There is some excitement building in the morning afterglow of my too-many-muted-viewings-of-the-trailer-at-work-to-count fanaticism and the questions to follow: Is Rey the female human scavenger really the daughter of Han and Leia? Is Kylo Ren, the guy who bought the chocolate bunny in the sun Vader helmet on Galaxy Far Far Away eBay off a penniless old hermit Luke Skywalker, more than just a Sith fanboy? Will he cobble enough darksideness together—or at least the sickest costume ever for Mos Eisely’s Comic-Con—to make a case for the Empire to return? Is that Han Solo flying the Falcon? Or has he been downsized by Leia to an E-Z-GO version? Is Finn a Stormtrooper gone rogue or did his tie-fighter just break down Griswold-style in the middle of the desert?

None of these questions will be fully answered in the first film of the new batch. But we do know this: Episode VII will usher in the era of the winter blockbuster (it opens Friday, Dec. 18) and is projected to cruise to a quarter-billion-dollar opening weekend worldwide. This coincides with the most opportunistic movie merchandising endeavor yet: a pair of 14-acre Star Wars Land(s) will open at Disneyland and Disney World which represent the theme parks’ single-biggest expansion in history. In Anaheim, the rise of Star Wars Land means Big Thunder Ranch gets the wrecking ball. So say goodbye to the railroad-themed roller coaster and nearby barbecue restaurant and petting zoo.

The parks’ transformation to maximize the Star Wars franchise’s profits is worth pause.

To the generation before me, Walt Disney’s scrubbed-clean version of Main Street and future-perfect Tomorrowland represented both nostalgia and the best of what we were striving for post-war. To my generation, Star Wars represents an escape from what really did happen. Most of us can no longer afford to pay for our children’s college or own homes or pack our bags for trips to far off lands. If we do, it’s because we’re leveraged to the hilt and are one layoff or hospital stay away from bankruptcy and oblivion. We walk such an odds-defying tightrope that we can’t help but relate to Han Solo yelling at a shiny gay robot to stop telling him what his chances of survival are.

Our children are used to war and guns and screens everywhere. And the rhetoric we hear from politicians isn’t that our best days are ahead of us as much as we need to evoke the simplicity, arrogance and superiority of a prior time.

To me the new Star Wars panders as much to my Cold War-era nostalgia as it reinforces the ethos of good and bad and light(saber) and dark(side) that were lost in Lucas’s ultimately misguided but reflective-of-their-time prequels. And as ridiculed as he was for the prequels, Lucas was simply evolving the arc as he evolved his viewpoints as an individual and filmmaker. The story of a tariff dispute that escalates into an endless and nonsensical war where the surreptitiously evil Chancellor Palpatine must be rescued from the powerful robot dictator General Grievous showed that power and the struggle for it is nuanced. The side you’re on depends solely upon what or who informs your point of view.

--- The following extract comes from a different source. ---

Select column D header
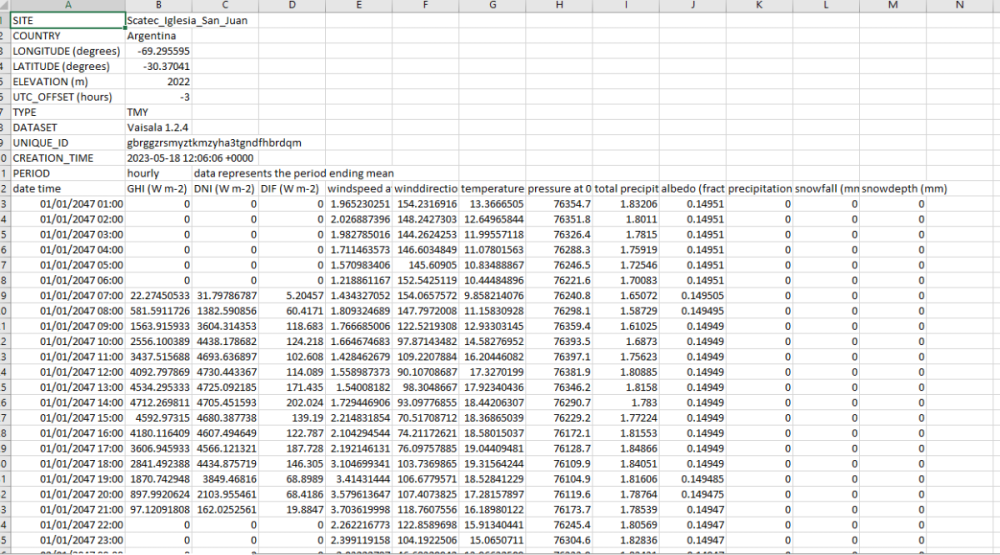Screen dimensions: 1000x555 point(291,6)
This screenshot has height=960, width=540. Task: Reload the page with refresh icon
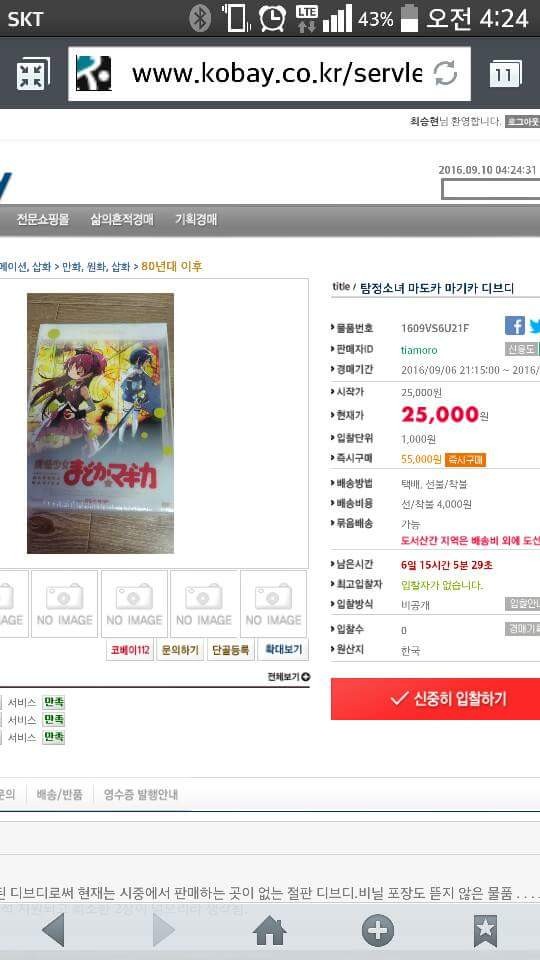click(x=445, y=74)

That was very heady but appropriate stuff.

The Force Awakens is ultimately a misstep to a slick corporate narrative. It’s a trip back to a long time ago that will be embraced by the faithful. Those of us can who can still afford movie tickets are ready to ante up for the promise of two hours of spooning with yesteryear definitions of right and wrong. The familiar faces and ships and planets and plotlines are perfect vehicles to soothe my mind and steal my money.

…Because at this point if strapping myself into the cockpit of the Millennium Falcon once more doesn’t make me feel better, nothing will.